Вопрос теперь: в "Анне Карениной" эти скверные мушиные пятнышки нашего натурализма – все ли они стерлись или не все?
Конечно не все. Стерлись они дотла у Толстого только в мелких народных рассказах ("Чем люди живы", "Свечка" и т. д.); стирались они значительно, впрочем, и гораздо еще раньше: в "Кавказском пленнике", в превосходном рассказе "Бог правду любит", и вообще в небольших рассказах для детей и для народа. (Счастливые дети! Счастливый народ! Они литературно благовоспитаннее нас: им не нужно этого "мушиного засиживания" художественных зеркал! С этой стороны, конечно, жития святых, "Бова Королевич" и "Битва русских с кабардинцами" воспитывают лучше, чем "Мертвые души", чем "Записки охотника", или чем безумные извороты больного и бессильного самолюбия в сочинениях Достоевского!..).

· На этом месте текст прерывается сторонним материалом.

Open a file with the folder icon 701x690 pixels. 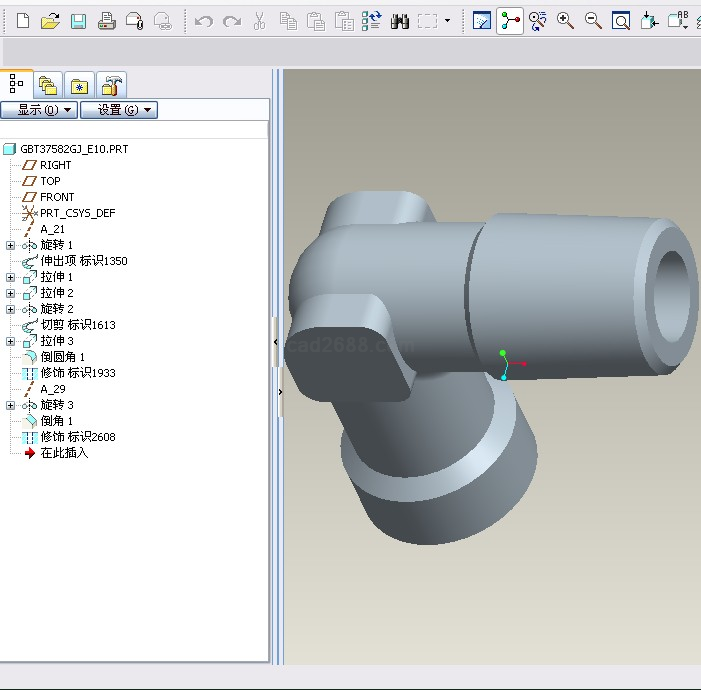tap(50, 21)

Итак, где же эти лишние пятна в "Карениной? – Я нападаю только на лишние. Посмотрим.
Сидит новобрачная Китти Левина и глядит на "затылок и красную шею мужа", который занят у стола. Глядит "с чувством собственности". Понятно, остроумно, целомудренно и нужно.
Приезжает Анна в Петербург из Москвы, после знакомства с Вронским, и в первый раз замечает, что у старого мужа "уши торчат противно из-под цилиндра". Тоже понятно, тонко, верно и опрятно. Но когда Каренин, засыпая около жены, уже влюбленной в другого, начинает "свистать" носом – меня коробит. Отвратительно, неловко и не нужно. Или еще, когда Вронский при товарищах моет "свою тоже красную шею"… Этого, положим, физически противным нельзя назвать. Противного нет ничего в загорелой шее сильного мужчины. Даже это, как некая сила своего рода, может и понравиться, как нравится всегда самому графу Толстому здоровый солдатский или мужицкий пот на свежем воздухе. Но так как товарищи Вронского – не Китти и не Анна, – то это совсем и не нужно. Это обременительно, как "сочный рот" Несвицкого и как "пухлая щека", "пухлая рука" Кутузова.
Но вот, под самый конец этой прекрасной и обдуманной книги, мы встречаем одно такое местечко, где уж не одна, а десять, кажется, мух посидели долго и "насидели" так густо, что и соскоблить нельзя!
Это больной зуб Вронского перед отъездом в Сербию.
Вронский, после трагической смерти Анны, едет сражаться за славян. Он снарядил на свой счет целый отряд. Мрачный, неутешный, убитый, но все такой же твердый и решительный, он ходит взад и вперед по платформе.